→ **EXERCISE GOAL**
Write out the entries verbatim, beginning with the line containing "Where should I click to: Toggle" and ending with, and including, the line containing "pyautogui.click(x=253, y=264)".

────────

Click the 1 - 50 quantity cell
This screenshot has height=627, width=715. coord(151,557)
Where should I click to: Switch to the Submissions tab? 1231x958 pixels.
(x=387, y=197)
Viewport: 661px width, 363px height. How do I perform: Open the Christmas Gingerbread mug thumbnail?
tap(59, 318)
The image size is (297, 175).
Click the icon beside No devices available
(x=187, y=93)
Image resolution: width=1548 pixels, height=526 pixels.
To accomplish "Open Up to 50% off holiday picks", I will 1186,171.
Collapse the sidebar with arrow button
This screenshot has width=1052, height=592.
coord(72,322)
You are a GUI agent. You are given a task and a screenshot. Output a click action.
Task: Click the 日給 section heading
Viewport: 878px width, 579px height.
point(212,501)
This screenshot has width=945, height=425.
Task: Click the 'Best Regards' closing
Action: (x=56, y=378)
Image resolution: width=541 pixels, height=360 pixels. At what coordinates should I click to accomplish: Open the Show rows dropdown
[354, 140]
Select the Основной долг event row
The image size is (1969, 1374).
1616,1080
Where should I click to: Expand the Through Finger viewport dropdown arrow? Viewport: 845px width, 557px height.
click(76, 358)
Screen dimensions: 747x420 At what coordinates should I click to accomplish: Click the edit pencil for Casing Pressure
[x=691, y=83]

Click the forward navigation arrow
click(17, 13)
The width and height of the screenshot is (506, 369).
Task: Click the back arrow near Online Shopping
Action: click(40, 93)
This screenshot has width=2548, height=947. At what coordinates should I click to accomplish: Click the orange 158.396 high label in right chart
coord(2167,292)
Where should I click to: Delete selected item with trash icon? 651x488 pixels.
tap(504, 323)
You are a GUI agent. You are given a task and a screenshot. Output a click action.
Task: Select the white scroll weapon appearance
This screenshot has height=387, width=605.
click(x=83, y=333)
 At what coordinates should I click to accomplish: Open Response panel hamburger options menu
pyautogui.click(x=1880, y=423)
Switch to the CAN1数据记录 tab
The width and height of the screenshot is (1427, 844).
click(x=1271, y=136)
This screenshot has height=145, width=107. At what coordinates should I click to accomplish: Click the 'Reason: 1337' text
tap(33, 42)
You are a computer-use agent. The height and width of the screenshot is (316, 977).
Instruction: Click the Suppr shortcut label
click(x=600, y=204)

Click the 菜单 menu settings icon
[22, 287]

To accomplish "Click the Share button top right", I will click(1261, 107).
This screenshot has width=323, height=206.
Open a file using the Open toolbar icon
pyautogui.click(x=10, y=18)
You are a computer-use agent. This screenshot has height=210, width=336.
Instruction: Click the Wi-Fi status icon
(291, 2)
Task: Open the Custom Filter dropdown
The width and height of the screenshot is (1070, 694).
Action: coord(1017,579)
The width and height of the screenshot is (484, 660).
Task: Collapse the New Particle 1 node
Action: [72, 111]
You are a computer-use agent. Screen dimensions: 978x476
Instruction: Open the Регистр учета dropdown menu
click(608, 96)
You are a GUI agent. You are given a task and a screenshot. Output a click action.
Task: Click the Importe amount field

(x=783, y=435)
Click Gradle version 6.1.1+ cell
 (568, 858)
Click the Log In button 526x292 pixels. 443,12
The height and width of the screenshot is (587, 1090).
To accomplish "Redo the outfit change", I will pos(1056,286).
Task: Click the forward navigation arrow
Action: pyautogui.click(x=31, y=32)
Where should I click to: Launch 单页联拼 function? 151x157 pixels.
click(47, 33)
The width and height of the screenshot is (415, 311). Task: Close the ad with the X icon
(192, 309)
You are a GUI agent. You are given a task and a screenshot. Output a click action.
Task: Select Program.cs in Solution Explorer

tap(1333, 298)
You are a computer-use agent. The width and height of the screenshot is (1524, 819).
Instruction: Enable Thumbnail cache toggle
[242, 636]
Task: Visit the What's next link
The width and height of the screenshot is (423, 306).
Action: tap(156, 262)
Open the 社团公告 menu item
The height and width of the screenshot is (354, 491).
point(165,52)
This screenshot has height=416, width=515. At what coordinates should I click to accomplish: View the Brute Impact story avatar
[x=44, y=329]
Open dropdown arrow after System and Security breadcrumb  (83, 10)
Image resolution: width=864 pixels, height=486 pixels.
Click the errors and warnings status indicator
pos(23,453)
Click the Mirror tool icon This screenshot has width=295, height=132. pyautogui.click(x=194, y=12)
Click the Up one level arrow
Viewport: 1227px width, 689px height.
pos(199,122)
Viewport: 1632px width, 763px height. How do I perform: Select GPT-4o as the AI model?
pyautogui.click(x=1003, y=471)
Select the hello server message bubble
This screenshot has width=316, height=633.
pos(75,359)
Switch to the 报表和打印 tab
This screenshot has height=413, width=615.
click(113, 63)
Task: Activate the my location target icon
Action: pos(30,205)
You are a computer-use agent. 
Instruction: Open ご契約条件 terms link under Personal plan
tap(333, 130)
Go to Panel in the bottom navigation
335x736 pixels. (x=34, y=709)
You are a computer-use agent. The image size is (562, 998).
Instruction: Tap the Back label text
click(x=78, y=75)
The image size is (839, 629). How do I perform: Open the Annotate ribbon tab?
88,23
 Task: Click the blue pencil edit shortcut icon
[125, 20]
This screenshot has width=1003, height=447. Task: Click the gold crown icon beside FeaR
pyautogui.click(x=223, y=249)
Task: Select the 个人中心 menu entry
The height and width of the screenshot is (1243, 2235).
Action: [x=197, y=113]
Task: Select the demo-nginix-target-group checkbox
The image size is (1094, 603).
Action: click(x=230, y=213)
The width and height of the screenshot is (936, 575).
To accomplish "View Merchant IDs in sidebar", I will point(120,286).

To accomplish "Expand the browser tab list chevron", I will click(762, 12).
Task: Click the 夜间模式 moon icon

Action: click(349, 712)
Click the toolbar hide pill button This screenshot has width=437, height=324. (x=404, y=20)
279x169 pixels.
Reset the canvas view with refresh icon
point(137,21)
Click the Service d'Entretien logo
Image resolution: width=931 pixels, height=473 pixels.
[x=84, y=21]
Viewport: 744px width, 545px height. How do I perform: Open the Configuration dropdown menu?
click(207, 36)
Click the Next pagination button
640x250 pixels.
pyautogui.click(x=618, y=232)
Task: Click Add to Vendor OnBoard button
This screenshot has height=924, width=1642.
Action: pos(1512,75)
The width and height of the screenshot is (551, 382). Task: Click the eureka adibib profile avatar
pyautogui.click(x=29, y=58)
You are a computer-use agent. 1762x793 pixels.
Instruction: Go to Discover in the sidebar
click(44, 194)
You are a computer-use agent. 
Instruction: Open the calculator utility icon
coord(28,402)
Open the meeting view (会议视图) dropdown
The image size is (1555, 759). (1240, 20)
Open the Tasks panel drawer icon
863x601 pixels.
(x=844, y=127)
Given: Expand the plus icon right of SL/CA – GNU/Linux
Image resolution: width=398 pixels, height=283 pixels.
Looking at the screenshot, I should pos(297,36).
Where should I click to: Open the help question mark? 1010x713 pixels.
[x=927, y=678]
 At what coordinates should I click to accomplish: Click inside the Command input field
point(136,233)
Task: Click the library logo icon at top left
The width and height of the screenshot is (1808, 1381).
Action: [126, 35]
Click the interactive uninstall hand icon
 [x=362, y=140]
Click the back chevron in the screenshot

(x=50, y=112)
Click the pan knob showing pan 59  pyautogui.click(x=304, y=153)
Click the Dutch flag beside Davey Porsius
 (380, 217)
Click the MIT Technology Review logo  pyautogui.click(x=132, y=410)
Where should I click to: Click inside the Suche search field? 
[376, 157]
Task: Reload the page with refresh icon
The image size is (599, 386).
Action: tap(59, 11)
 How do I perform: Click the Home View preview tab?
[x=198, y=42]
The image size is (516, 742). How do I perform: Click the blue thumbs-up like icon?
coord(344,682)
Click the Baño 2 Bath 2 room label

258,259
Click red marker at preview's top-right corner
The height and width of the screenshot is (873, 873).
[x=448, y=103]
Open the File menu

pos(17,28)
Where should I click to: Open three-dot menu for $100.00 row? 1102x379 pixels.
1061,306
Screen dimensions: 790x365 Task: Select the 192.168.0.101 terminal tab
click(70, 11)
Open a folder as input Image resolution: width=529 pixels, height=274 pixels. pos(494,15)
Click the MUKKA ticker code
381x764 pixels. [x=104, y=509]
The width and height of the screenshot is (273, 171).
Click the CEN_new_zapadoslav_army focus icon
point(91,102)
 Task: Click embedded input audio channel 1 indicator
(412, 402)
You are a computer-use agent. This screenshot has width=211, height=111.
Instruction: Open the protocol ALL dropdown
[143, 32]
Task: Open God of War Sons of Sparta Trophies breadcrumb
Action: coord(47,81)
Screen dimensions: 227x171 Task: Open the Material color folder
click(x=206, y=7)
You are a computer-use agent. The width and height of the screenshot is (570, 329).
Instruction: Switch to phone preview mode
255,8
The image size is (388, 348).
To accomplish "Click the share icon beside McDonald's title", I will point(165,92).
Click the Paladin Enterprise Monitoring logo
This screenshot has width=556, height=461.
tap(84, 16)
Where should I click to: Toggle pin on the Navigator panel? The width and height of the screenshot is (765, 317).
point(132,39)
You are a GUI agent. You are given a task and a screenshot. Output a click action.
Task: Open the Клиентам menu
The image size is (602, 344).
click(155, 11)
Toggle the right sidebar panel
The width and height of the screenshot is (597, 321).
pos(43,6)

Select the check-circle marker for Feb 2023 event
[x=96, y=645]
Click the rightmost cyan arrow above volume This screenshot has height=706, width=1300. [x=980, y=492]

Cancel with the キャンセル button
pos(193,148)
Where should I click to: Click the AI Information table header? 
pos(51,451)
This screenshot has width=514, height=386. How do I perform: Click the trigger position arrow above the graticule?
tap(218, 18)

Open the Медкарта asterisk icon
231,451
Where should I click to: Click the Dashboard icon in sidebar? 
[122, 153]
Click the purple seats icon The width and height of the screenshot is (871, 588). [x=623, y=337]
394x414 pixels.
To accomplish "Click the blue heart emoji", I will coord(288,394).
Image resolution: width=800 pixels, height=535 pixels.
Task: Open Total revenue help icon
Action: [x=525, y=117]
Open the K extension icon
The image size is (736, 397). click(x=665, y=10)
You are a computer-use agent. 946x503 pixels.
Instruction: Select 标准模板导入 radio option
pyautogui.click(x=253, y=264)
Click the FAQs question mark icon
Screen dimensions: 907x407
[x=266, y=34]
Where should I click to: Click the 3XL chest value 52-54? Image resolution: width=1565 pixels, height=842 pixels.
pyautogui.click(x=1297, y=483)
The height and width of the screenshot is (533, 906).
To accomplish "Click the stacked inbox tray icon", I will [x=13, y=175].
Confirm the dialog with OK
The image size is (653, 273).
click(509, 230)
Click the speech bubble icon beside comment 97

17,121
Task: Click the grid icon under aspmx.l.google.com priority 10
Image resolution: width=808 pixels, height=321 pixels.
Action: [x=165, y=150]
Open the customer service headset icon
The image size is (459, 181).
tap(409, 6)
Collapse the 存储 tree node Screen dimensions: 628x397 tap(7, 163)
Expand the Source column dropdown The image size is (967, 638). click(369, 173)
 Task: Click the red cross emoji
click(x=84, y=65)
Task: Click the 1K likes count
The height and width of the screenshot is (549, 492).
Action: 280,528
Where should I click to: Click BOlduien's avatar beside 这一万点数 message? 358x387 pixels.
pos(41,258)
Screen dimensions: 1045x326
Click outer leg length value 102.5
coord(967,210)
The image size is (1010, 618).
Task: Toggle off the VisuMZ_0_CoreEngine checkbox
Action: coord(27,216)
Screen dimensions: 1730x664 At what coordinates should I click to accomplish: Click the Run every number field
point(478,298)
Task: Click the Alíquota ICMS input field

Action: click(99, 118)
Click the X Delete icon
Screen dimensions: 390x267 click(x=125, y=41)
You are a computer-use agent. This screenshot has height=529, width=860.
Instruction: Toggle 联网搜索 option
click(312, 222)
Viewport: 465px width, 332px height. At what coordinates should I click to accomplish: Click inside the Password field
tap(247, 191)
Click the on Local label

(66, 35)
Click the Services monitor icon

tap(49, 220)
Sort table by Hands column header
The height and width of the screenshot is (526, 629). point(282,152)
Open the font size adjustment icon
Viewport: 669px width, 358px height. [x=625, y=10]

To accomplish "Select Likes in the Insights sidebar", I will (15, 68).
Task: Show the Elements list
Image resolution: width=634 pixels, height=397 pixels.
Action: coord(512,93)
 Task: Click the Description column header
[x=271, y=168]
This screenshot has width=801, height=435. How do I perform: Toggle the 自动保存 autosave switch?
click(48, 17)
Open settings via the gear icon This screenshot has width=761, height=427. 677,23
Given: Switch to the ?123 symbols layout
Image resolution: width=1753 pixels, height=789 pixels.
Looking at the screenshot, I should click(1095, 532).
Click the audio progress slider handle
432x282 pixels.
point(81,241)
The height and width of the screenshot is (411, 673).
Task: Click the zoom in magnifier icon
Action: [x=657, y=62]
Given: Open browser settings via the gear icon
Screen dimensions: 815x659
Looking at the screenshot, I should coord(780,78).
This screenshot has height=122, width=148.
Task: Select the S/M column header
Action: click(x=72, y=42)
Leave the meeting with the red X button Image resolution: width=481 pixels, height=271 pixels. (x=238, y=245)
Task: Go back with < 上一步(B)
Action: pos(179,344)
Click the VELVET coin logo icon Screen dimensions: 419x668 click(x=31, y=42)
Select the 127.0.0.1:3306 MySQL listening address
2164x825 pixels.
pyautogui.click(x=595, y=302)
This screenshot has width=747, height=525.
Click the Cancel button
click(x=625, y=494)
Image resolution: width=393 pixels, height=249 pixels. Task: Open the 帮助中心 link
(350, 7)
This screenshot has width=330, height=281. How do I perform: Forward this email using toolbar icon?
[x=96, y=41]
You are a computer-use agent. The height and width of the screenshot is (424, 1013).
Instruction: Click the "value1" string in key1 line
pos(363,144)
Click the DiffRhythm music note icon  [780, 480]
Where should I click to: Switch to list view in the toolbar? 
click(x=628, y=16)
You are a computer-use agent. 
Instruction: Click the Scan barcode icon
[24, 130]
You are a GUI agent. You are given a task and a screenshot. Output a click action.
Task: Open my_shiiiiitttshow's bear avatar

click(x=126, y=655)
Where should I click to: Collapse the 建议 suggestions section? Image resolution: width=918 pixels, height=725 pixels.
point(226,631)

────────

→ **COMPLETE ANSWER**
Where should I click to: Toggle pin on the Navigator panel? The width and height of the screenshot is (765, 317).
point(132,39)
You are a GUI agent. You are given a task and a screenshot. Output a click action.
Task: Open the Клиентам menu
The image size is (602, 344).
click(155, 11)
Toggle the right sidebar panel
The width and height of the screenshot is (597, 321).
pos(43,6)

Select the check-circle marker for Feb 2023 event
[x=96, y=645]
Click the rightmost cyan arrow above volume This screenshot has height=706, width=1300. [x=980, y=492]

Cancel with the キャンセル button
pos(193,148)
Where should I click to: Click the AI Information table header? 
pos(51,451)
This screenshot has width=514, height=386. How do I perform: Click the trigger position arrow above the graticule?
tap(218, 18)

Open the Медкарта asterisk icon
231,451
Where should I click to: Click the Dashboard icon in sidebar? 
[122, 153]
Click the purple seats icon The width and height of the screenshot is (871, 588). [x=623, y=337]
394x414 pixels.
To accomplish "Click the blue heart emoji", I will coord(288,394).
Image resolution: width=800 pixels, height=535 pixels.
Task: Open Total revenue help icon
Action: [x=525, y=117]
Open the K extension icon
The image size is (736, 397). click(x=665, y=10)
You are a computer-use agent. 946x503 pixels.
Instruction: Select 标准模板导入 radio option
pyautogui.click(x=253, y=264)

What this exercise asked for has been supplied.